SHADOW HILLS ELEMENTARY SCHOOL INVITES AUTHOR

I didn’t know what to expect this morning when I entered Kathy Tokarz Leon’s 7th grade class at Shadow Hills Intermediate School in Palmdale CA at 7:00 AM. She had invited me to talk to her class about my experiences as a big band and jazz musician, a subject close to my heart. She had bought my book, “Diary of a Young Musician, Final Days of the Big Band Era,” and thought that would be an interesting topic to discuss with her students. Of course at their age they had heard very little jazz if any, but knew every present day pop star in existence.

As the kids strolled into class half asleep, I realized it wouldn’t be too difficult and that I would talk off the cuff. I had a general idea what I would say. But to my surprise an 8th grade teacher walked in and began setting up chairs before the class began. In came a larger class of kids ready to take me on as to “Who is this guy” attitude in their eyes.

I had seen posts on the wall at the front desk of the school office that said, “by law, NO PROFANITY ALLOWED IN SCHOOL.” There was also another sign that read, “NO WEAPONS ALLOWED ON SCHOOL GROUNDS.” There was a large banner near the ceiling that said, “WE WELCOME YOUR IMAGINATION.” So I opened my talk by saying, “I was given a pat down as I entered the school, then was told I couldn’t use any profanity, and that was half of my talk to you. You have a big banner outside the office that says, ‘We Welcome Your Imagination,’ but no one was there to welcome me. But the scary part was that I felt totally defenseless when they took away my AK-47.” That brought on some snickers and smiles from the students, and few laughs from the adults in the back. I knew I’d have no trouble with the rest of my soliloquies.

I started the talk about my mother and father’s background and what they went through before coming to our country, or “This beloved country,” as my father would say. This all led up to my family, being the seventh of seven children and how my mother and father were too tired to pay much attention to me, especially my school work. I told them the story how I was pulled out of a study hall when I was in ninth grade by the principal, who introduced me to the new band director. The director, Mr. Jacobs, gave me a baritone horn to play and my life took a new turn.

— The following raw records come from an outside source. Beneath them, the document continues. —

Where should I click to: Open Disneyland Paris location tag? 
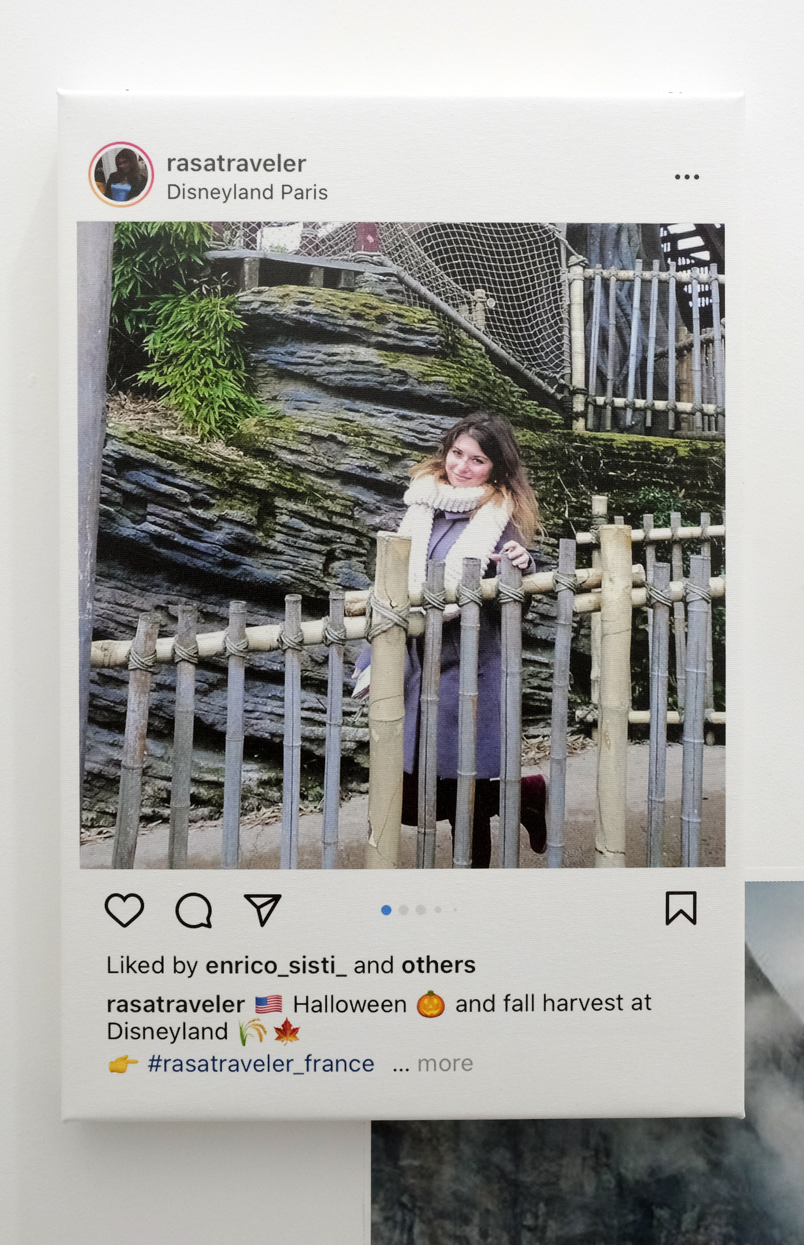click(x=247, y=192)

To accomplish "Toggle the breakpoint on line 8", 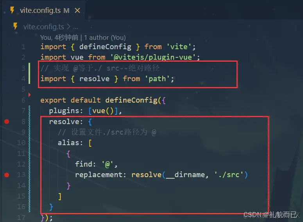I will pyautogui.click(x=7, y=121).
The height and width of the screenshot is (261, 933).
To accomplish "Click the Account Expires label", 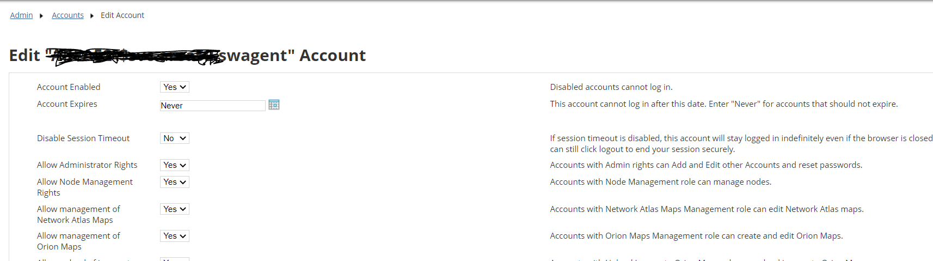I will (x=67, y=104).
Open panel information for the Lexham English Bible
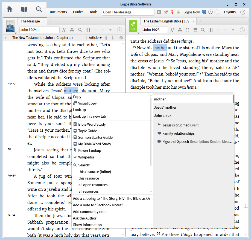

To go to band or my individual music lessons in school, I first had to do my school work, a rarity for me, and then the teachers would let me go. That was the beginning of me taking an interest in learning again after having been turned off on education a few years earlier. That was one of the many salvations that I had during the course of my life. As I’ve said, I felt there was always an angel with me directing the course of every major event of my life, and it hasn’t ended.

The kids who were a little noisy when they came into the class, sat there enthralled during my entire discourse. There wasn’t a single interruption.